Amazon SageMaker
Developer Guide

Use Custom Algorithms for Model Training and Hosting on Amazon SageMaker with Apache Spark

In Example 1: Use Amazon SageMaker for Training and Inference with Apache Spark, you use the kMeansSageMakerEstimator because the example uses the k-means algorithm provided by Amazon SageMaker for model training. You might choose to use your own custom algorithm for model training instead. Assuming that you have already created a Docker image, you can create your own SageMakerEstimator and specify the Amazon Elastic Container Registry path for your custom image.

The following example shows how to create a KMeansSageMakerEstimator from the SageMakerEstimator. In the new estimator, you explicitly specify the Docker registry path to your training and inference code images.

import com.amazonaws.services.sagemaker.sparksdk.IAMRole import com.amazonaws.services.sagemaker.sparksdk.SageMakerEstimator import com.amazonaws.services.sagemaker.sparksdk.transformation.serializers.ProtobufRequestRowSerializer import com.amazonaws.services.sagemaker.sparksdk.transformation.deserializers.KMeansProtobufResponseRowDeserializer val estimator = new SageMakerEstimator( trainingImage = "811284229777.dkr.ecr.us-east-1.amazonaws.com/kmeans:1", modelImage = "811284229777.dkr.ecr.us-east-1.amazonaws.com/kmeans:1", requestRowSerializer = new ProtobufRequestRowSerializer(), responseRowDeserializer = new KMeansProtobufResponseRowDeserializer(), hyperParameters = Map("k" -> "10", "feature_dim" -> "784"), sagemakerRole = IAMRole(roleArn), trainingInstanceType = "ml.p2.xlarge", trainingInstanceCount = 1, endpointInstanceType = "ml.c4.xlarge", endpointInitialInstanceCount = 1, trainingSparkDataFormat = "sagemaker")

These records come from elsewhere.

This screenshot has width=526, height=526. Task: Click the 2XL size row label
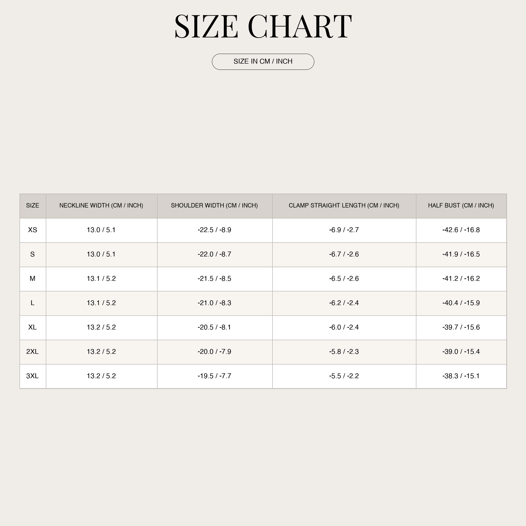pyautogui.click(x=32, y=352)
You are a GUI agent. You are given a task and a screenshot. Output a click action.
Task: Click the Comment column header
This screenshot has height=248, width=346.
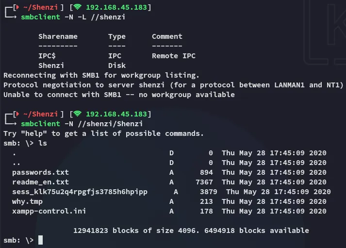[x=167, y=36]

In the code, the parameters in the SageMakerEstimator constructor include:

  • trainingImage —Identifies the Docker registry path to the training image containing your custom code.

  • modelImage —Identifies the Docker registry path to the image containing inference code.

  • requestRowSerializer —Implements com.amazonaws.services.sagemaker.sparksdk.transformation.RequestRowSerializer.

    This parameter serializes rows in the input DataFrame to send them to the model hosted in Amazon SageMaker for inference.

  • responseRowDeserializer —Implements

    com.amazonaws.services.sagemaker.sparksdk.transformation.ResponseRowDeserializer.

    This parameter deserializes responses from the model, hosted in Amazon SageMaker, back into a DataFrame.

  • trainingSparkDataFormat —Specifies the data format that Spark uses when uploading training data from a DataFrame to S3. For example, "sagemaker" for protobuf format, "csv" for comma-separated values, and "libsvm" for LibSVM format.

You can implement your own RequestRowSerializer and ResponseRowDeserializer to serialize and deserialize rows from a data format that your inference code supports, such as .libsvm or ..csv.